Data dictionary in ckan db #8531

wardi · 2024-11-14T16:39:52Z

wardi
Nov 14, 2024
Maintainer

Since the first introduction of the data dictionary feature #3414 there has been some discomfort with its implementation as json-encoded column comments.

Column comments have the benefit of being removed automatically when a column is removed and being accessible from within the datastore e.g. by datastore_search_sql (this hasn't been widely used AFAIK)

But there are some real drawbacks:

data dictionary contents are lost when a datastore table is deleted
we can't populate a data dictionary for data not loaded or not yet loaded into the datastore
only field data is supported, nothing table-wide can be stored in the data dictionary
data dictionaries are stored as json text, not with an enforced data schema, potentially leading to errors

Let's consider moving the column comment data from the datastore database to the main ckan database. Fields can be indexed by resource id and column name so they will retain information if columns are removed or reordered.

The datastore_create and datastore_info APIs will continue to be able to update and read the data dictionary for backwards compatibility, but new endpoints will be added for CRUD operations on data dictionaries that don't rely on the datastore.

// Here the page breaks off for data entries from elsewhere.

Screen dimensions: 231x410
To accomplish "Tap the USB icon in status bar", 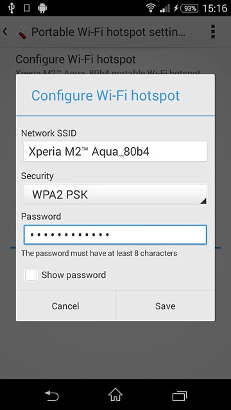I will (x=12, y=8).
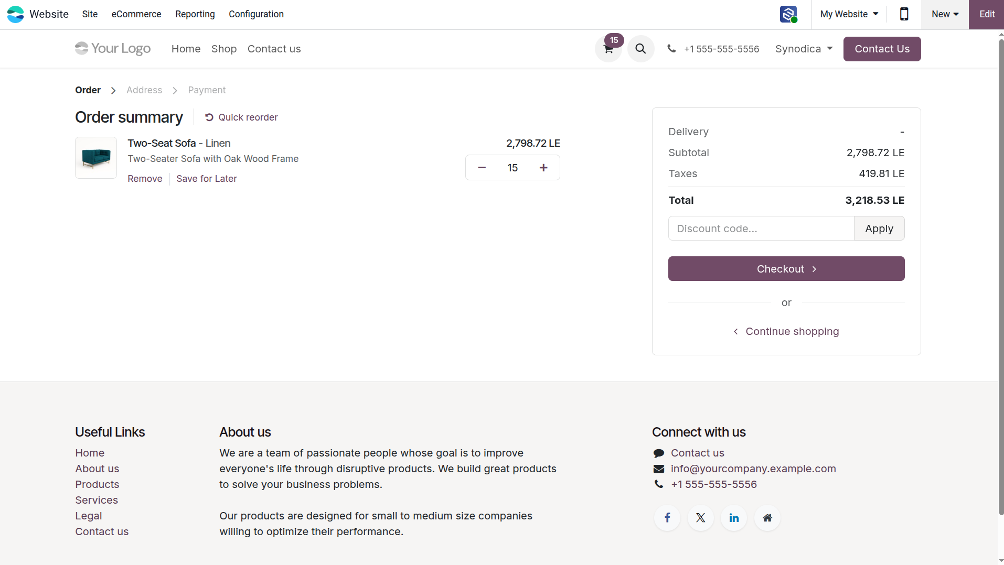Click the Two-Seat Sofa product thumbnail
This screenshot has width=1004, height=565.
coord(96,158)
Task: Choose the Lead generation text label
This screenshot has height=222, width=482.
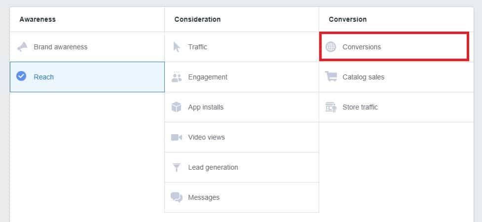Action: pos(213,167)
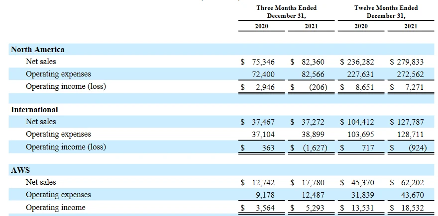Select the International section header

pos(34,110)
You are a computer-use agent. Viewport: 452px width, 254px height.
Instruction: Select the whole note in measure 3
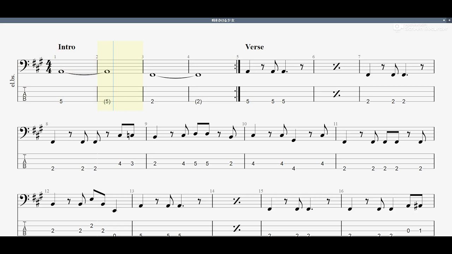coord(153,75)
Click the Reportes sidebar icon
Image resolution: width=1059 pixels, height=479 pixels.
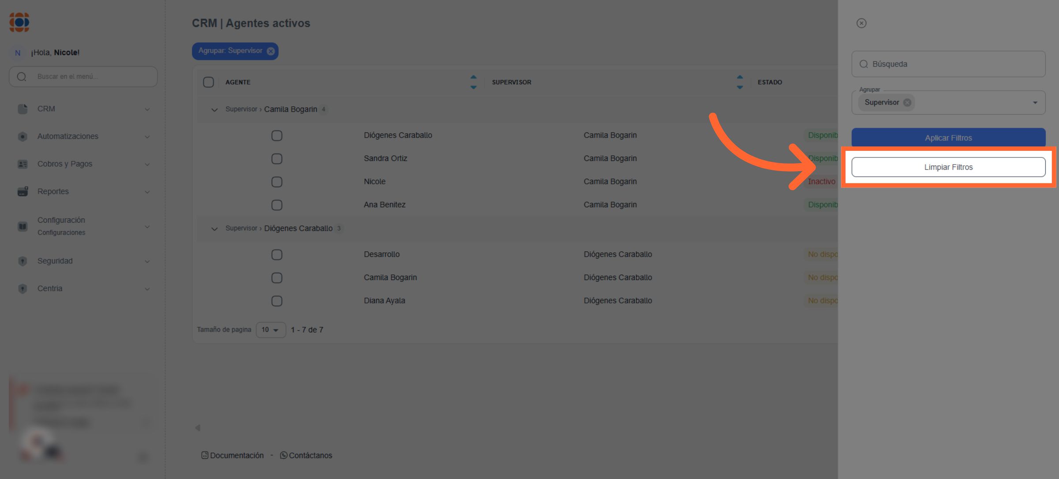[x=23, y=191]
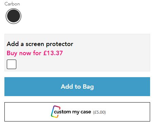Click the (£5.00) price label
Screen dimensions: 162x133
(99, 112)
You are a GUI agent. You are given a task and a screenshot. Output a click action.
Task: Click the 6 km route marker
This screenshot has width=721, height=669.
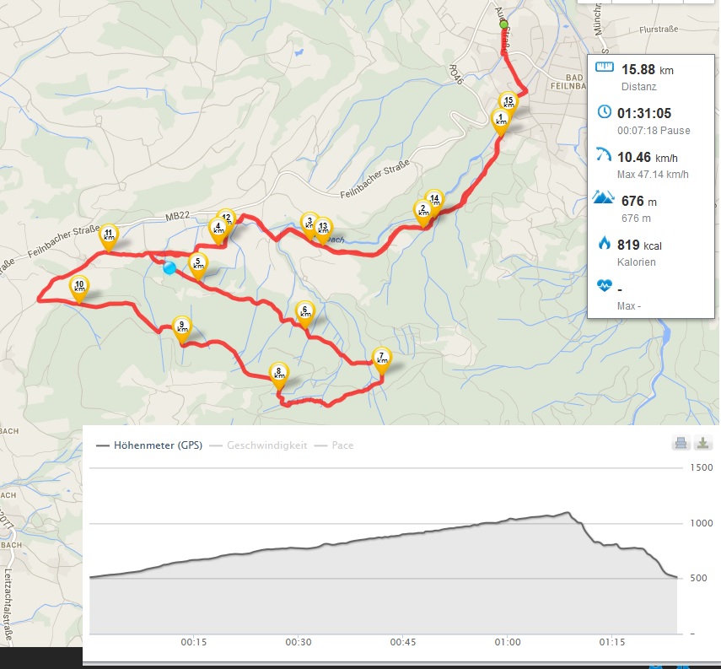305,313
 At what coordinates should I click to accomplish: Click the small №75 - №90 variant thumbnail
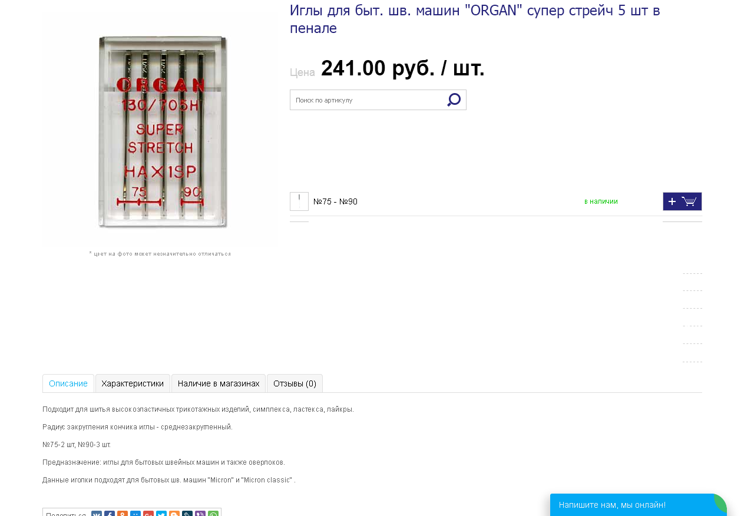point(299,201)
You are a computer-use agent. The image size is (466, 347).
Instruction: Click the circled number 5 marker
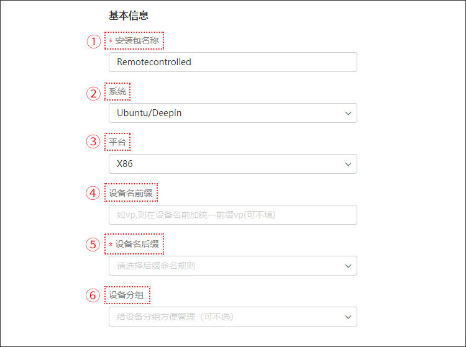(93, 245)
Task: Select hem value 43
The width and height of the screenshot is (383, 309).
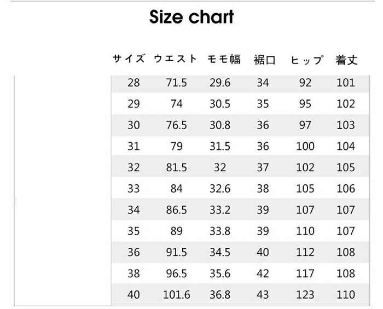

We'll need some way to prune or clean up old data dictionary entries that no longer apply, but we have a pattern for this with other CLI commands.

Note

I'm avoiding the more complicated issue of merging data dictionaries and table schemas used in ckanext-validation in this discussion to focus on this smaller step to improve functionality while maintaining compatibility for current users

brooks-eco · 2024-11-20T00:24:05Z

brooks-eco
Nov 20, 2024

Could the resource dictionary then be preserved as a default at dataset level so that a given resource could be deleted+replaced without losing the dictionary? or could load multiple resources with the same schema adopting the dataset dictionary (could test first to see if the dataset default dict is OK for adoption by each resource). Would simplify data sets where annual data is appended.

0 replies

wardi · 2025-06-11T17:30:00Z

wardi
Jun 11, 2025
Maintainer Author

Suggested model to support many types of data dictionaries:

compatible with current DataStore data dictionaries
supports any almost table schema standard
even non-tabular data can be documented (e.g. explaining layers on a geojson resource)
can be owned and edited as part of a resource (like current data dictionaries)
can be shared within an organization, reused, linked and edited by org members (custom permissions w/ IAuthFunctions plugin)
can be site-wide, reused and linked by anyone, and edited by sysadmins (custom permissions w/ IAuthFunctions plugin)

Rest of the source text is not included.